# Hypothesis Testing

The $ p $-value is a fundamental concept in statistics, particularly in hypothesis testing. Here's a breakdown:

1. **Hypothesis Testing**: When you're trying to make a decision based on statistical evidence, you often set up two opposing hypotheses:
   - **Null Hypothesis ($ H_0 $)**: This is a statement that there is no effect or no difference. It's what you're trying to test against.
   - **Alternative Hypothesis ($ H_a $ or $ H_1 $)**: This is what you want to prove, e.g., that there is a difference or an effect.

2. **Test Statistic**: You then collect data and compute a test statistic, which gives you a measure of how far your observed data is from what the null hypothesis would predict.

3. **$ p $-value**: The $ p $-value is the probability of observing a test statistic as extreme as, or more extreme than, the statistic computed from the data, assuming that the null hypothesis is true. 

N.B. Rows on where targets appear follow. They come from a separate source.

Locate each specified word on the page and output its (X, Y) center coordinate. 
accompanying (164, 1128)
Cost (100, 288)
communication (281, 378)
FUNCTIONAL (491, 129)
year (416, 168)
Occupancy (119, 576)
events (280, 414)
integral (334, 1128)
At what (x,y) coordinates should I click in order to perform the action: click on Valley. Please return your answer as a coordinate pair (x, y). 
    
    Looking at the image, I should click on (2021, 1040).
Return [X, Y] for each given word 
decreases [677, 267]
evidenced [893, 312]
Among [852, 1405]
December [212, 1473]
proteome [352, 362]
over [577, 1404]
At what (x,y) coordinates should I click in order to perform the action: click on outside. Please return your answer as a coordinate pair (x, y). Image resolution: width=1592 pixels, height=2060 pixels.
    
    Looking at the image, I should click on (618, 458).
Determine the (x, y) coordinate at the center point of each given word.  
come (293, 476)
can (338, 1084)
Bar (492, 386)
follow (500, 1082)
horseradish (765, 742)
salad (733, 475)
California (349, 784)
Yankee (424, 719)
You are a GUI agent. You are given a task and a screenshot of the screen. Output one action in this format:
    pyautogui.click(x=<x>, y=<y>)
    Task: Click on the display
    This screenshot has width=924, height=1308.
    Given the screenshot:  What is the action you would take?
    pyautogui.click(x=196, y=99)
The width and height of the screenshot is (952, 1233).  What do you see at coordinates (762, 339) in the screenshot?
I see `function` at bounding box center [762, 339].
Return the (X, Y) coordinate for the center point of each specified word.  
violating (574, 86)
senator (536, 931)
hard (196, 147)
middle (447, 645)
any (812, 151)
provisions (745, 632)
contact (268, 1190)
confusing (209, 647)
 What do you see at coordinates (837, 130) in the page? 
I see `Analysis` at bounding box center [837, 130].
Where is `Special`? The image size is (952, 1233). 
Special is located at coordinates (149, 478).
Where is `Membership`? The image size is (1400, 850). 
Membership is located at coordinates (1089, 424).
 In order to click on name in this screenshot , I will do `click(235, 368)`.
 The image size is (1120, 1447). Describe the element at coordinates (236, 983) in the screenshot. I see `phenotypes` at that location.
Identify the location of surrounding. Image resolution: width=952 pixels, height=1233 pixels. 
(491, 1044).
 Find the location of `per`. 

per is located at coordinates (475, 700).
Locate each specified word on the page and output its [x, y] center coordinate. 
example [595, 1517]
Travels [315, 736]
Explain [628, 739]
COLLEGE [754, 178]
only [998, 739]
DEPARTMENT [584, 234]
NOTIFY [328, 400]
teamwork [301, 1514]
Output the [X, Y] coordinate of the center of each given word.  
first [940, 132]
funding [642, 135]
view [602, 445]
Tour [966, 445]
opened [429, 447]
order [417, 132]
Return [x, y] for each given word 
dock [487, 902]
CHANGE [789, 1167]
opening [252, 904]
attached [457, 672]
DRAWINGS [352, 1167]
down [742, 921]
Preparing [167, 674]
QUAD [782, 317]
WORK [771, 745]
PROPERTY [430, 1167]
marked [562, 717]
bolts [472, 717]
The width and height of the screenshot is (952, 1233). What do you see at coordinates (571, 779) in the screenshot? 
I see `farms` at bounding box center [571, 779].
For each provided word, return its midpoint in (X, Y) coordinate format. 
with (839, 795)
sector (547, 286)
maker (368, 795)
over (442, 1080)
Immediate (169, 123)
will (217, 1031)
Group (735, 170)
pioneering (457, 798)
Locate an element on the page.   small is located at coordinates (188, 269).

   - If the $ p $-value is small (typically ≤ 0.05), it suggests that the observed data is inconsistent with the null hypothesis, so you might reject the null hypothesis in favor of the alternative hypothesis.
   - If the $ p $-value is large, you don't have enough statistical evidence to reject the null hypothesis.

4. **Interpretation**:
   - A small $ p $-value (e.g., ≤ 0.05) indicates that the observed data would be unlikely if the null hypothesis were true. This is often interpreted as evidence against the null hypothesis.
   - A large $ p $-value suggests that the observed data is consistent with what we would expect under the null hypothesis.
   - It's important to note that a $ p $-value does not provide the probability that either hypothesis is true. It only tells us how surprising our data would be if the null hypothesis were true.

5. **Caveats**:
   - **Not proof**: A small $ p $-value is not proof that the alternative hypothesis is true. It just indicates that the data observed would be unlikely under the null hypothesis.
   - **Arbitrary threshold**: The 0.05 threshold is conventional, but it's arbitrary. Some fields or situations might use stricter thresholds (like 0.01) or more lenient ones.
   - **Multiple comparisons**: If you're testing many hypotheses simultaneously, you need to adjust your $ p $-values or use techniques designed for multiple comparisons to avoid false positives.
   - **Data dredging/p-hacking**: This refers to the practice of repeatedly searching data for patterns and conducting many statistical tests until a significant result is found. This can lead to misleading results.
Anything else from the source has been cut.